いて座のM22(球状星団)/M24(散開星団)/M25(散開)
4時近くになれば、もう東の空はうっすらと明るくなってきますので、撮影可能だったのはわずかに1時間程度で、今回はいて座のM天体3つで精一杯。HPの「メシエ天体」ページ用の画像ですが、今のところの撮り残しのほとんどはいて座内の天体ですので、これからの1ヶ月で全M天体の撮影は終わりそうです。

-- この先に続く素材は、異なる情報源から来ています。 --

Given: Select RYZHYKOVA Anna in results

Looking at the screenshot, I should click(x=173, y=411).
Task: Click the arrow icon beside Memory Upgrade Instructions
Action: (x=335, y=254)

4月1日午前4時、気温-2度。東~南の空に見えているのは夏の星座たち。春まだ遠い北国の四月です。今年になって初めて、さそり座、いて座、夏の大三角、そして夏の天の川を撮影しておしまい。朝方に再び様子見(?)に来た数頭のシカたちも山中に戻りましたので、こちらも撤収、帰宅となりました。

さそり座といて座

夏の大三角(上:ベガ/左下:デネブ/右下:アルタイル)
シカの生態はよく分かりませんし、群れの構成や作り方も知りませんので何とも言えないのですが、私がよく行く場所では、結構なところまで近づいてくるのは、見た目(大きさや毛色・つやなど)による判断では、比較的若い感じのメスが多いように思うのですが・・・ひょっとして私のファンだったりして。